A little caught up in the moment, I couldn't resist adding, "If I'm an old lady that turns on the faucet and then forgets to turn it off and floods the entire Senior Center, you won't be panic-stricken, like 'Oh My God, she is losing it!' You'll be all calm like, 'That's just her way!'"
Wanting a piece of the action, my mother-in-law pointed out, "And, if you completely fall off the face of the Earth and don't answer anyone's phone calls or return their texts, no one will think a thing of it!" She offered that up in that sort've sympathetic 'Bless Your Heart' style only a truly Southern mother-in-law can pull off with charm and ease.

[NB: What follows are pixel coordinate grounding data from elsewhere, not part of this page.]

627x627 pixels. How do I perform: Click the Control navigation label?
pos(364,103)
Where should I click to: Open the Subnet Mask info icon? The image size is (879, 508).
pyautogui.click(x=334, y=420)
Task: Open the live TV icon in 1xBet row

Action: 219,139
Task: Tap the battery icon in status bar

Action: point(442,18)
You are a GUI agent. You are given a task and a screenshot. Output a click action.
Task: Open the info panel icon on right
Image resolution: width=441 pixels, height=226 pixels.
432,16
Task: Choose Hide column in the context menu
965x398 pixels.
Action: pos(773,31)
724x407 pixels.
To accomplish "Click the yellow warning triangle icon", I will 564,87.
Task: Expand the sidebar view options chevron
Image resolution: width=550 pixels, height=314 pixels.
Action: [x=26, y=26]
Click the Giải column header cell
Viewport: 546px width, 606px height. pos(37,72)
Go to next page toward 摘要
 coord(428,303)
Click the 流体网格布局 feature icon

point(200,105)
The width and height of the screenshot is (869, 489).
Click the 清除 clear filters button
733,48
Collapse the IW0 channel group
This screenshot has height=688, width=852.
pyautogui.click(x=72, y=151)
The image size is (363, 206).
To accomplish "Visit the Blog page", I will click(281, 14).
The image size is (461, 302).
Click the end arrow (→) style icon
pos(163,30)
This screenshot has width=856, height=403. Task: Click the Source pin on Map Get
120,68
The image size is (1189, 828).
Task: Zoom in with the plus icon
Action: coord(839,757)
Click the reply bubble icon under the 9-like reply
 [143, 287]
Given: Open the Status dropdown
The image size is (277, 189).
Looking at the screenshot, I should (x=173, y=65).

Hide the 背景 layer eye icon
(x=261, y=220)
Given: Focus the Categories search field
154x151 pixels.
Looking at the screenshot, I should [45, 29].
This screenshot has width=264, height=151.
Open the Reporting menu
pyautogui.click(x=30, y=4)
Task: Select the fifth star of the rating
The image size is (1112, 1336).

Undaunted, my hubby pressed on, "Or even if I found your car keys in the freezer or fact-checked your embellished statistics and stories, I wouldn't blink twice!"
"Or if you threw away actual money!"
I get it. I get it. I get it.
He's just all bent out of shape because one of the first payments I've ever received for "published writing" came in the mail the other day and he brought it straight to me, bubbling over with the joy and relief of a man who just realized he might actually be in a "duel-income relationship" for the first time in 33 years of marriage. I was standing in my closet at the time he ceremonially handed the check to me. We haven't seen it since, but I'm sure it's in that closet somewhere. Besides, it still counts as "getting paid to write" regardless of whether or not you cash the check.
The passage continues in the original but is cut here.